So now you know a little bit more about how the magic box works, what do you need to know next? The important thing to know is that they can be highly unreliable. These magic boxes that sit on the police officers dusty old desk are not all they are cracked up to be. Unfortunately the boxes are powerful, they have the power to single handedly convict in the overwhelming majority of cases, then when you add on top of that the arresting officer’s 100% candid and non-biased statement of facts resulting from the arrest, things can get pretty gloomy.
Let’s take a look at a few ways these machines are not accurate or fair. As indicated in my prior post, the machine bases its calculation on a ratio of alcohol from blood to breath of 2100:1. That is 2100 units of alcohol in the blood for every single unit of alcohol in the breath. The machine bases its entire existence on this ratio but the problem is many people do not fall into this “average person” category. True “partition ratios” can run from as low as 900:1 to as high as 3500:1. If a driver’s ratio is different than what the magic box bases its formula on, then the driver gets an inaccurate number and quite possibly a faulty conviction. The machine uses the same ratio for all people, men, women, big or small; the smallest woman versus the biggest man, the machine says you are all the same. Hmmm.

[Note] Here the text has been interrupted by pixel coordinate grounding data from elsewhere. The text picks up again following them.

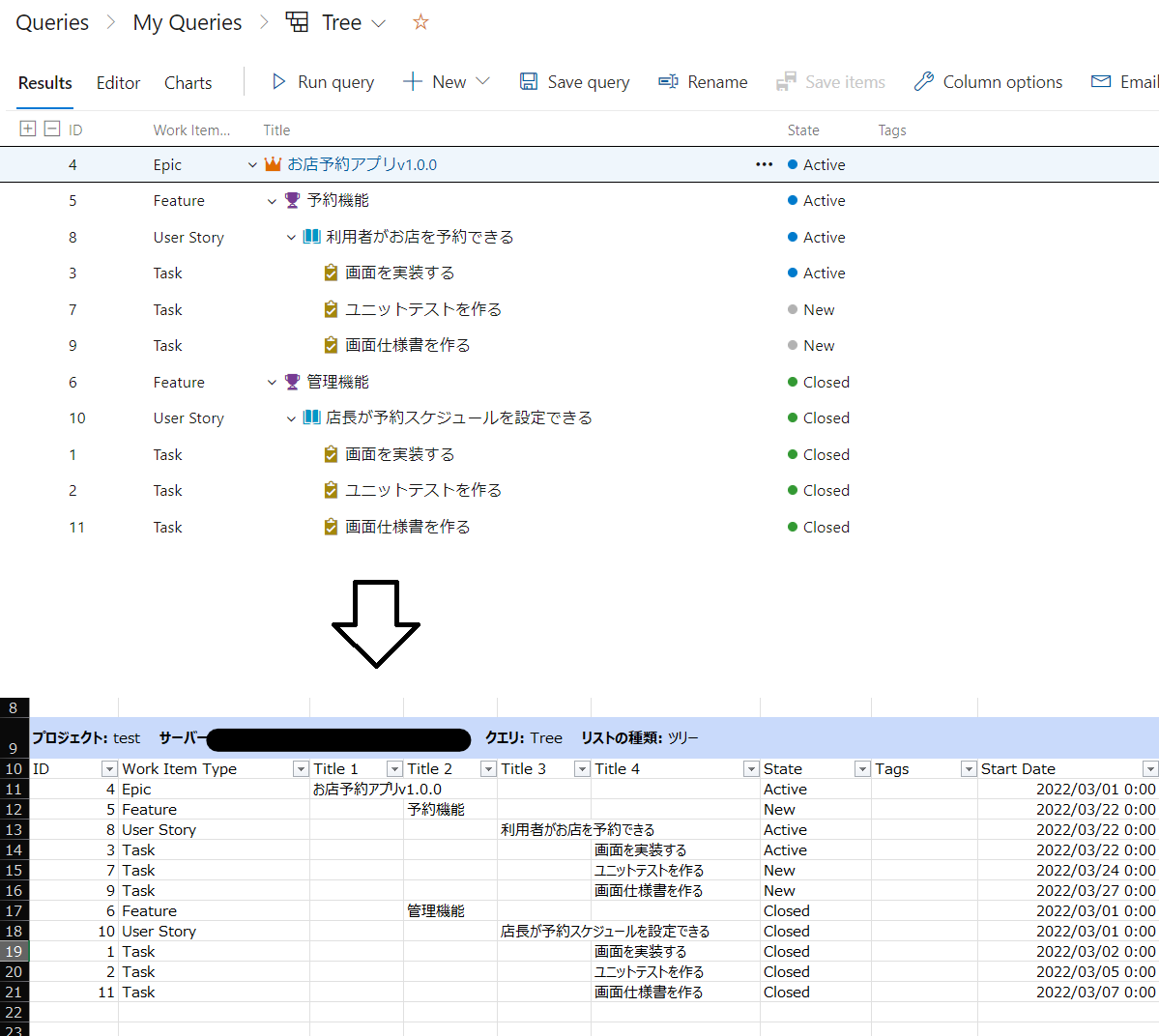Image resolution: width=1159 pixels, height=1036 pixels.
Task: Click the Feature trophy icon beside 予約機能
Action: (x=291, y=200)
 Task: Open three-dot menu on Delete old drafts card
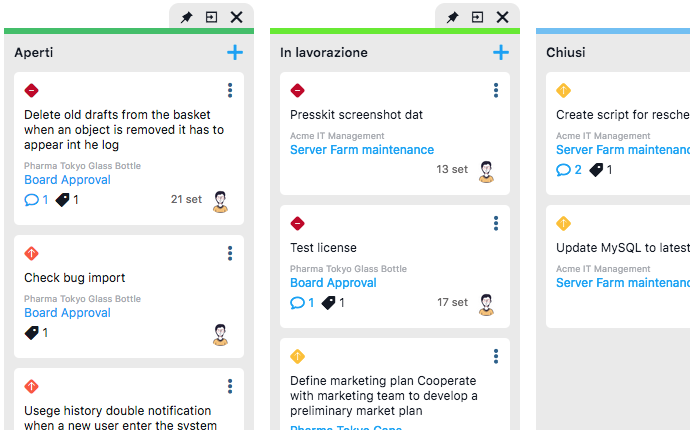230,91

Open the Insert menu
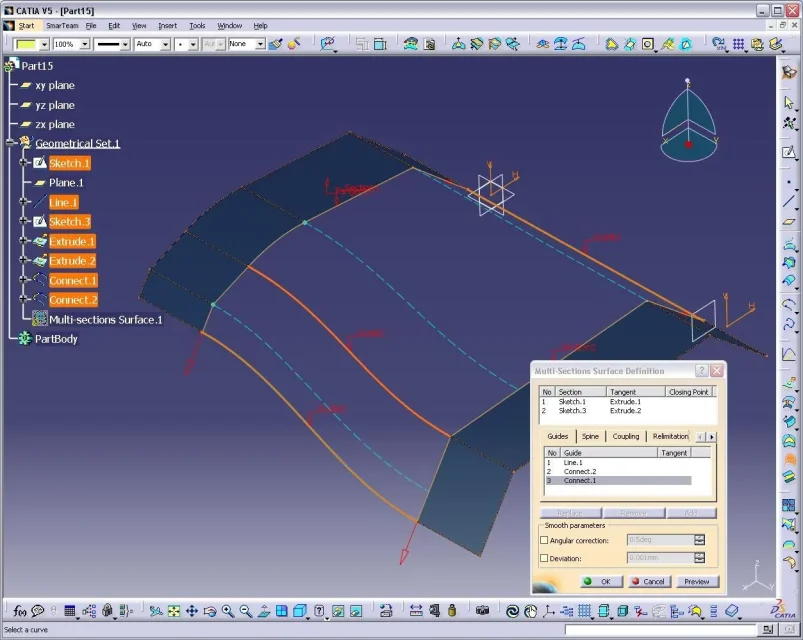click(167, 25)
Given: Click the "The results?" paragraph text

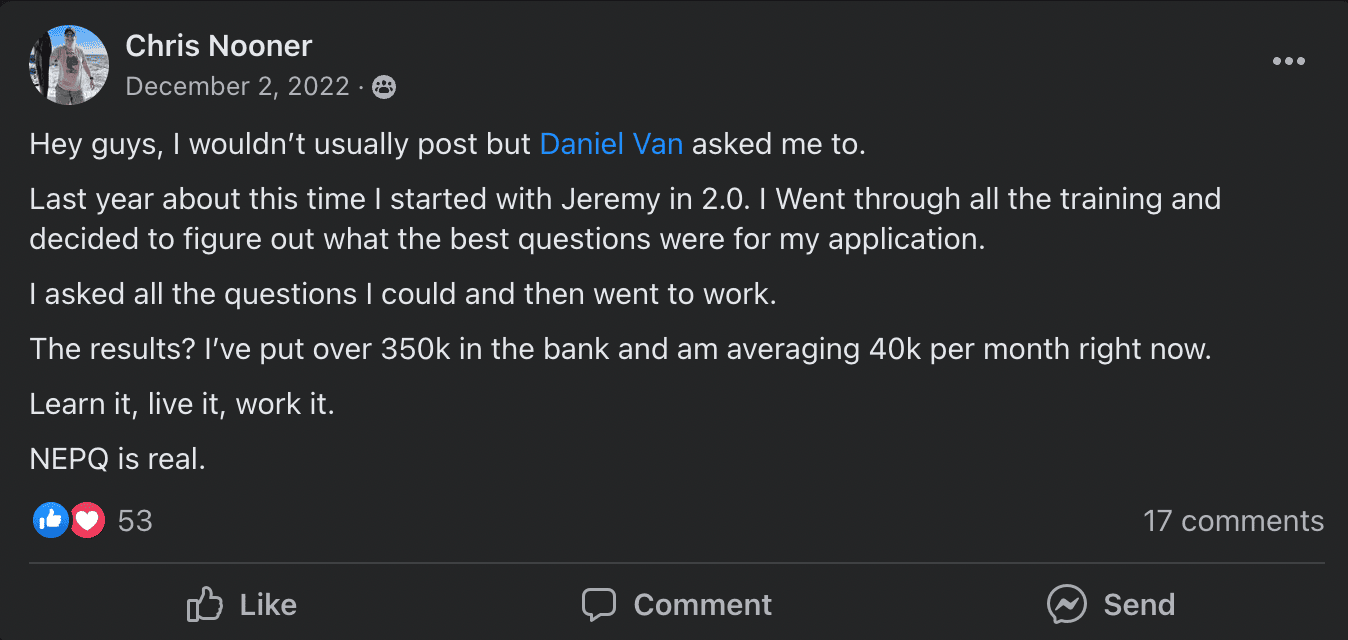Looking at the screenshot, I should (x=620, y=350).
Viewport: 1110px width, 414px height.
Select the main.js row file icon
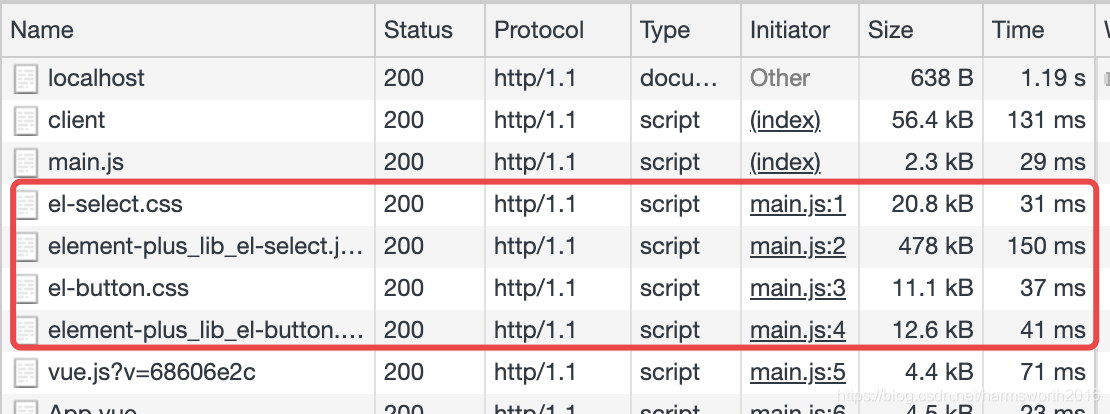[26, 163]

I have represented petite woman who have sworn they only had 3 glasses of wine yet they blew a .12; I have represented males under 5 feet tall, I have represented folks with known lung disorders, folks with cancer, all the same results. Numbers high enough to convict because the machine says so, but in all likelihood the box was wrong. Naturally none of these folks went to jail, even when they were multiple offenders, but they still had to retain counsel to fight the darn box. They still had to go through a very uncomfortable and expensive process all because their individual partition ratio was different than what the machine says it should be.
Other than partition ratio, are there any other problems you should know about regarding the accuracy of the box? Why yes, funny you should ask. If you are a diabetic the machine can misread, if you are on a diet and have recently lost significant weight, the machine can misread, if there is radio interference in the police station (ie. cop radios), the machine can misread, if you recently placed anything in your mouth before blowing, the machine can misread, if you have a temperature at the time you blow due to menstruation, general illness or any cause, the machine will misread high.

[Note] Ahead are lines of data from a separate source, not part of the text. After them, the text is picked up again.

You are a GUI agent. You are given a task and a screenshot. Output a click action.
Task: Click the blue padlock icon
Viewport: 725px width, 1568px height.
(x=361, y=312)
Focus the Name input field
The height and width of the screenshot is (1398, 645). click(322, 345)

Studies have shown and articles have been written regarding the temperature of the sample. The core body temperature is generally 98.6 degrees F. However, in the article Body Temperature and the Breathalyzer Boobytrap, 721 Michigan Bar Journal (Sept 1982) it discusses the fact that for every 1 degree higher than core temperature, the breath sample will register 7% higher secondary to Henry’s law of gases.
This list does not even begin to exhaust the possibilities of error regarding this box. Even Maryland law recognizes that the machine has a .01 margin of error before even getting into the aforementioned matters. There are other issues innate to the machine which can cause false high readings. Interestingly, most police officers/machine operators themselves are unfamiliar with the various short comings of the machine. Ask an breath test operator about the .05 mask which is built into the machine which allows the machine to operate on a blank air sample even though it registers up to .005, he won’t even know what you are talking about. However, the manufacturer of the machine does know and has discussed this in prior court testimony. The result, when you blow, the sample can read .005 higher than whatever your true number is without even considering any of the foregoing matters.